Muito mais um docudrama adulto de History Channel do que filme biográfico concretamente transgressor, Benedetta possui escolhas formais genéricas e um drama que, quando busca ser provocativo, nunca escapa de uma zona bastante confortável
Essa imagem límpida do filme, sua fotografia chapada e a profundidade de campo empregada resultam numa padronização imagética que torna os planos de Verhoeven demasiadamente padronizados. Afora algumas explorações interessantes envolvendo silhuetas (a marcação de corpos contra tecidos, exaltando um caráter até renascentista das composições), toda a abordagem visual do filme articula uma pasteurização que desdramatiza o que está em tela. Muitas cenas acabam sendo gritantes no aspecto de reencenação de fatos, tamanha a falta de inspiração na decupagem realizada.

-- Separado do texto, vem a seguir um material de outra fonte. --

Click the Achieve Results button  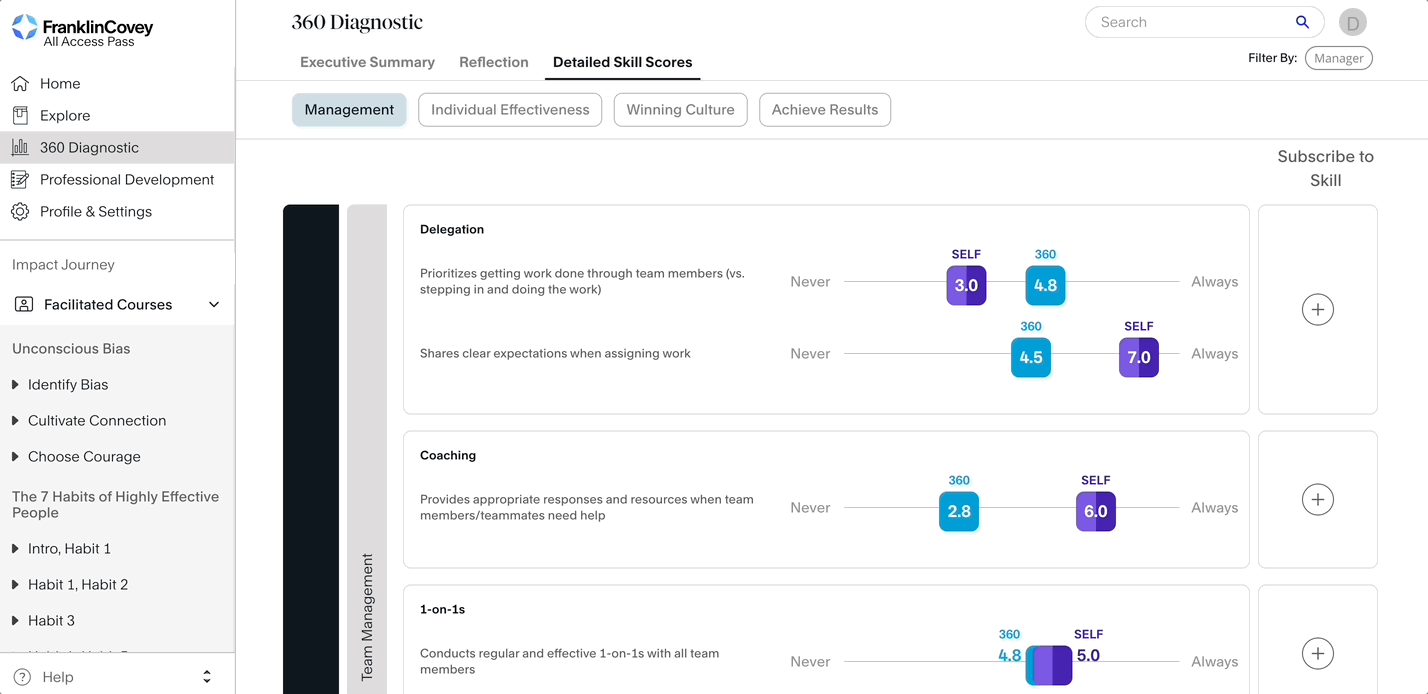point(824,110)
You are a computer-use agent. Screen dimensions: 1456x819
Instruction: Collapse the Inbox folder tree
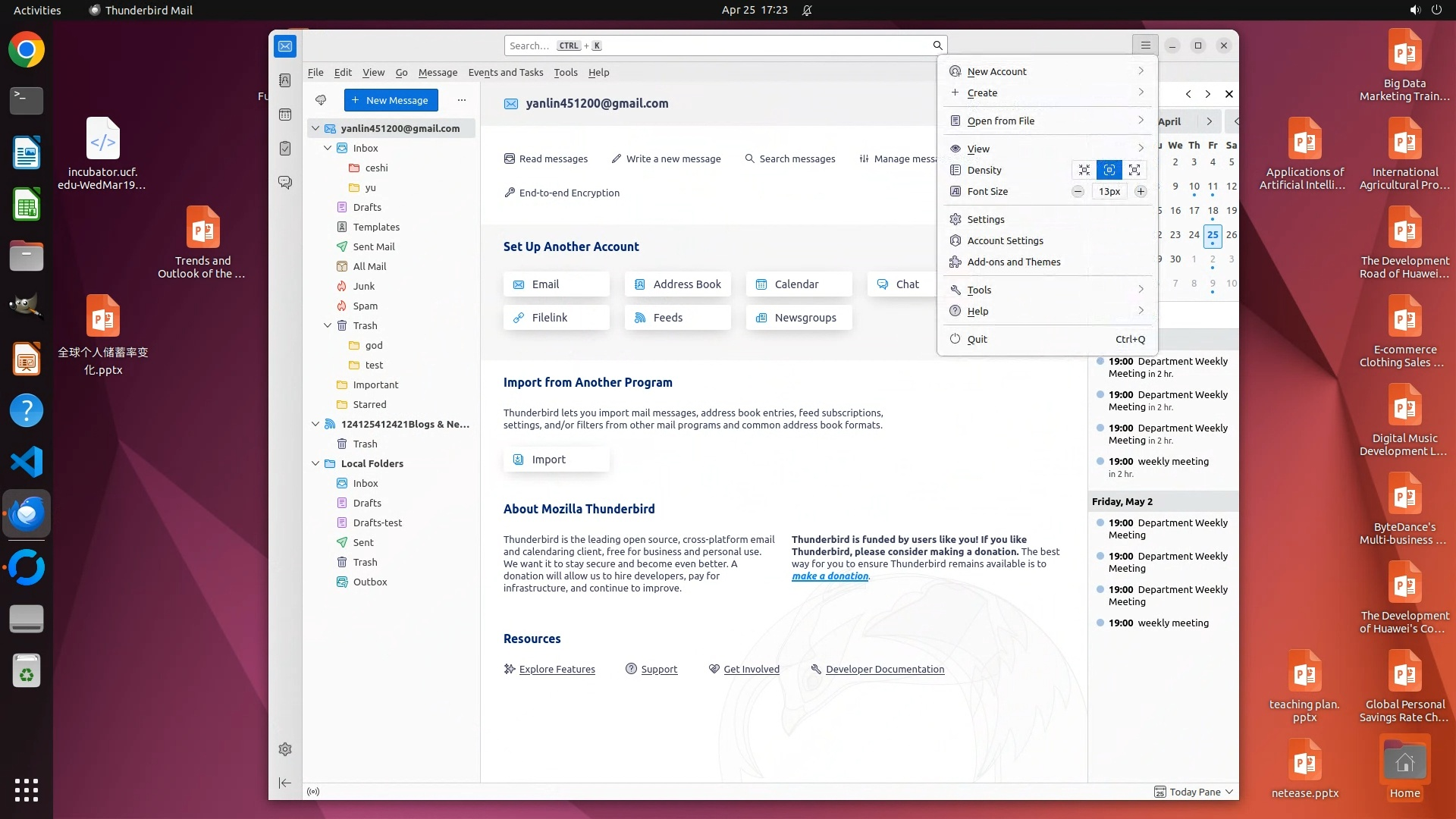pyautogui.click(x=328, y=148)
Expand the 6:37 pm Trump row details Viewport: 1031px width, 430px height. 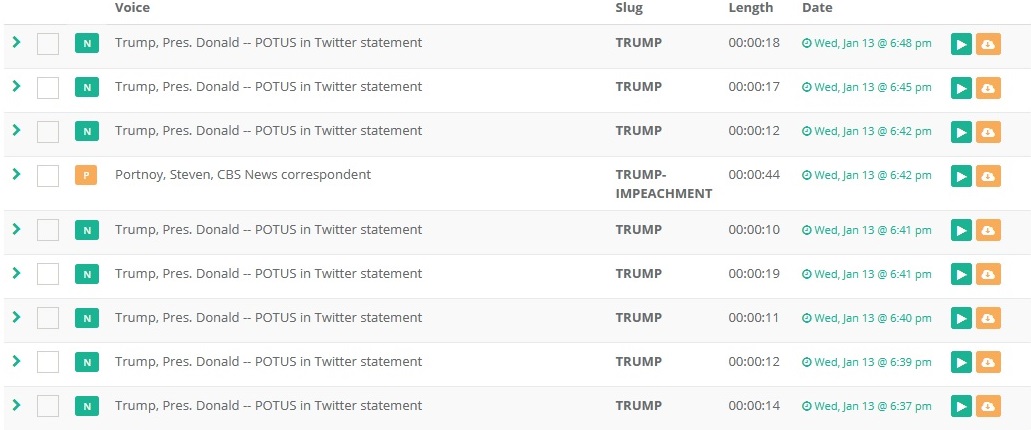[x=16, y=405]
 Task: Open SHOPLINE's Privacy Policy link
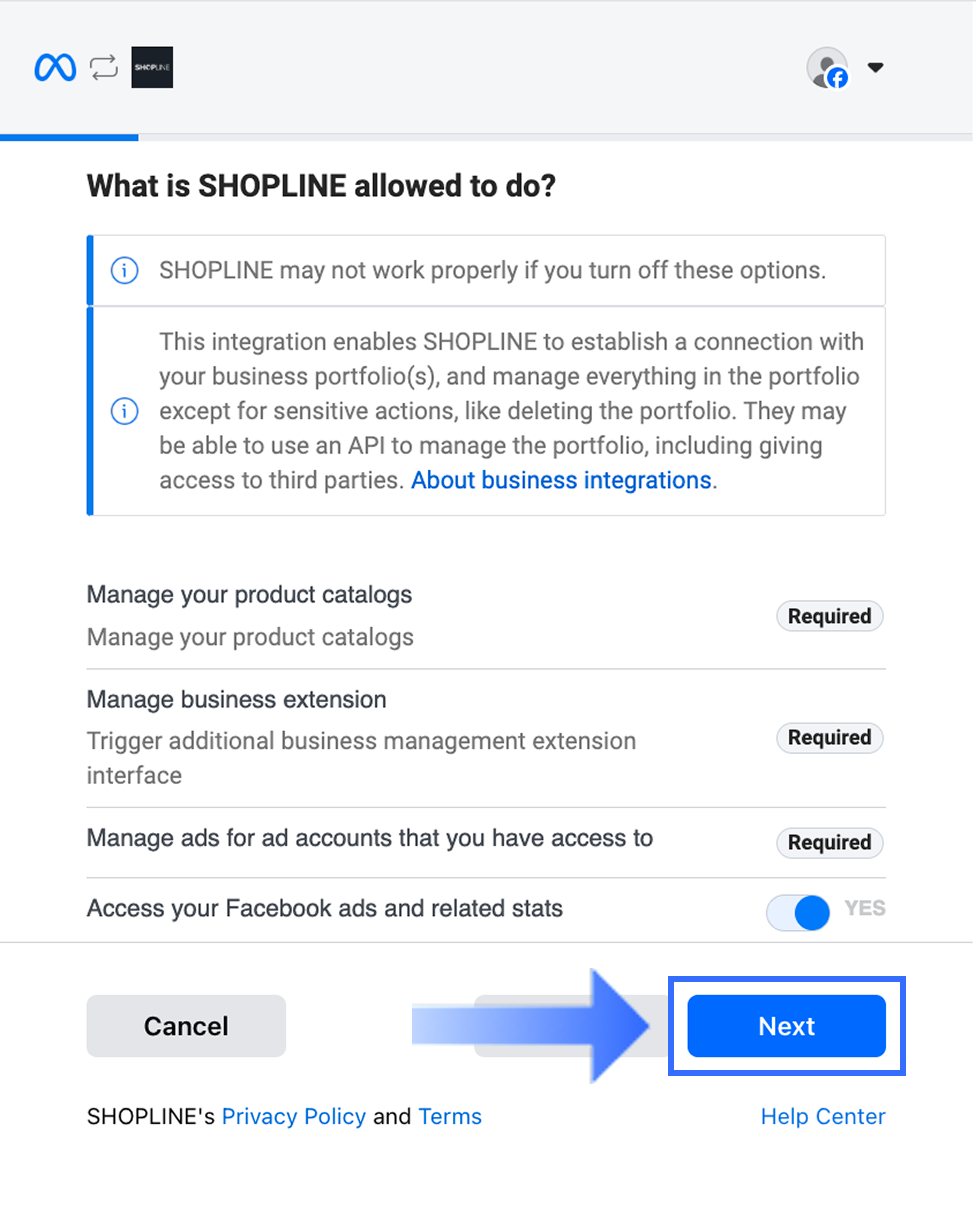point(294,1116)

Pode-se até entender a busca de Verhoeven por uma frontalidade que desromantize essa história que mistura aspectos divinos com profanos aos olhos da época. Nas cenas das visões de Benedetta isso até funciona bem ao desmascarar uma suposta pureza presente no imaginário cristão a respeito dessas iluminações místicas. Algumas delas envolvendo Jesus trabalham bem na dialética entre a artificialidade da violência explícita e a ironia que advém dessa frontalidade renunciante de qualquer proposição idílica. O grande problema é que, quando isso se replica ao longo de toda a narrativa, aliada às escolhas genéricas de decupagem, o filme se reduz a uma espécie de produção protocolar de médio porte para a TV.
O mais problemático de tudo é a impossibilidade se observar alguma sinceridade de Verhoeven no trato de suas temáticas quando essa concretização visual se mostra incipiente. As próprias cenas de sexo ficam num lugar muito seguro da obviedade de filmes eróticos quando tudo busca escapar de uma sensualidade sugestiva em prol da frontalidade dos corpos, porém não vai além de uma dinâmica de mera ilustração mecanizada. É difícil acreditar que o mesmo cineasta de Showgirls foi capaz de produzir cenas de sexo tão desinteressantes como as daqui. Ainda que, no filme de 95, o caráter performático da toda a narrativa contribua para a exacerbação dos corpos em cena, e aqui temos uma história ambientada em espaços austeros, não justifica tamanha falta de cuidado com esses momentos, supostamente, relevantes de seu filme.
Mesmo a ambiguidade presente nos milagres de Benedetta, terreno fértil para explorações dialéticas, não mantém uma consistência que justifique todo o tempo dedicado a isso. Seja pela falta de inventividade na decupagem e em aspectos propriamente fotográficos, seja pelo caráter demasiadamente calculista do roteiro nessas situações milagrosas, não existe dramatização sensível ao ponto de manter algum interesse em supostas situações-chave da narrativa. Quando o conflito derradeiro entre Benedetta e Bartolomea se dá pela revelação do truque, acaba sendo muito mais um desenlace narrativo óbvio (e exaustivamente adiado), típico, novamente, de dramas televisivos genéricos, do que algo dialeticamente relevante para o filme.
Com isso, o filme parece buscar algum apelo sobrevivente pelas suas premissas transgressoras e, a uma certa cinefilia, pelas suas inspirações temáticas. Mas, se há o referencial a Narciso Negro, é o filme de Pressburger e Powell reduzido ao caricato. Algo que, a priori, não seria necessariamente ruim, mas soa um desleixe quando se utiliza dessas referências para resolver a situação em torno de Christina (principal oposição à Benedetta dentro do mosteiro) de modo desinteressado, recusando a exploração desse maneirismo capturado do filme britânico para além do recurso prático em tela. E não é nenhuma surpresa quando a espécie de julgamento de Benedetta e as torturas em Bartolomea também trazem um referencial apenas utilitarista à Dreyer. Algo que, ainda que possa buscar certa dialética através da desdramatização do fato remetente através da maior frontalidade na composição que Verhoeven impõe, soa demasiadamente apressado em tela, um mero condutor narrativo que apela para imaginários cinéfilos a respeito de situações bem estabelecidas.
Quanto à premissa transgressora, afora o já discutido conforto do filme em suas cenas supostamente obscenas, toda essa dinâmica no mosteiro remete a um Demônios de Ken Russell sem nunca de fato atingir a catarse elevadora de sua narrativa. O descontrole que advém da iminente execução de Benedetta na fogueira se resume a cortes desconexos e escolhas pobres de decupagem. Essa condução de multidões é realizada de modo extremamente genérico. Como que exacerbando todos os problemas do filme, tal sequência soa novamente como uma reconstituição visualmente pasteurizada de fatos, carecendo de qualquer senso de ritmo e dimensão espacial no rompante violento.